No. There’s good news after all!

The more “savings” you have the more “spending” you can do.

A deca-millionaire can spend ten times as much as a millionaire and still maintain her wealth. The ratio is the same for both–3 to 4%–but the deca-millionaire has ten times the disposable income. Saving is tedious when it starts, but more and more gratifying as the amounts get bigger.

The same is true for aerobic capacity. It’s slow to start, speeds up, and gets fun when it’s fast.

How does aerobic capacity work get faster?

Building aerobic capacity happens in two stages; one short, one long:

  1. In the first phase, the athlete’s aerobic threshold heart rate will start to rise. The the sugar/fat fuel mix improves. And then the aerobic threshold heart rate gets closer to the anaerobic. How fast it changes depends on three things:
  1. In the second phase, the aerobic and anaerobic threshold speeds rise and converge.

With the right training, the first phase can happen in weeks or months. The second can persist for years.

So get saving.

“The best time to plant a tree was 20 years ago. The second best time is today.”

At the start, aerobic capacity training is tedious and slow. And it can be lonely. With all your friends chasing KOMs and getting weaker, it can be hard to hold back and get stronger.

When I started proper endurance training, I was always the slow guy. I was way off the back with almost everyone I went out with.

After years of proper training, what I used to think was hard is a pace that I can maintain all day.
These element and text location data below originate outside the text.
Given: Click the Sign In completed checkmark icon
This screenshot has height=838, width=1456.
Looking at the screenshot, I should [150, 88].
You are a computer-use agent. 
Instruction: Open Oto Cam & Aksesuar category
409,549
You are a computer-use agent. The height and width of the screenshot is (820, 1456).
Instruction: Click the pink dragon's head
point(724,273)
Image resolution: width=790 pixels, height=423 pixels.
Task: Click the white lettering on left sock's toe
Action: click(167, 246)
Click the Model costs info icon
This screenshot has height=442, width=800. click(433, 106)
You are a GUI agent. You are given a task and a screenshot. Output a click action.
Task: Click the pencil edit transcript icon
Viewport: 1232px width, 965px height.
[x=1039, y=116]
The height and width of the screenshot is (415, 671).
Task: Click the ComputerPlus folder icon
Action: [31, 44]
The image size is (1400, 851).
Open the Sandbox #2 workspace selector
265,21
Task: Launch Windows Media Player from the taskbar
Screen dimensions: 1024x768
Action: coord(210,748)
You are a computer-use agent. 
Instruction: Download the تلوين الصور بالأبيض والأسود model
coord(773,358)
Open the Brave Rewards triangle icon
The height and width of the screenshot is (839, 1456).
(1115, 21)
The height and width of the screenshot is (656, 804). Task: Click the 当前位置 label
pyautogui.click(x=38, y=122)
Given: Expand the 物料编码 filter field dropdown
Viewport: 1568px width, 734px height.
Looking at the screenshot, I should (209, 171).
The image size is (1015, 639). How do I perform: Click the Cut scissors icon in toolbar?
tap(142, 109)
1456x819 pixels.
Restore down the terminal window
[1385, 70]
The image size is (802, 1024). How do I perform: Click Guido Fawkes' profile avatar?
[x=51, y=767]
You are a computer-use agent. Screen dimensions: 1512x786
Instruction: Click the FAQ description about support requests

I don’t have the genetics to be world-class, but the gains I’ve made have transformed my experience. As my performance has improved, my days in the mountains have expanded. I have a wider menu of terrain to choose from.

It was a long road, but it was worth it.


  1. Some may argue that religious mystics are quite happy being poor, but that’s only in the material sense. I don’t see a difference between a monk and a millionaire. The monk is other-supported, living off the generosity of others. The millionaire is self-supported, living within his means (which has to be a small part of his net worth). Both are wealthy in their own way. 
  2. The “80:20 rule” is common when it comes to recommended volumes of low- and high-intensity training. That ratio comes from a “session goal” approach to quantifying training time. It counts intensity by the goal of a session rather than the actual minutes of low- or high-intensity. So if you had two high-intensity workouts in ten, that would qualify as an 80:20 split for a session goal approach. But that doesn’t reveal the actual training ratio. In a world-class program, minutes of high-intensity are a much smaller proportion.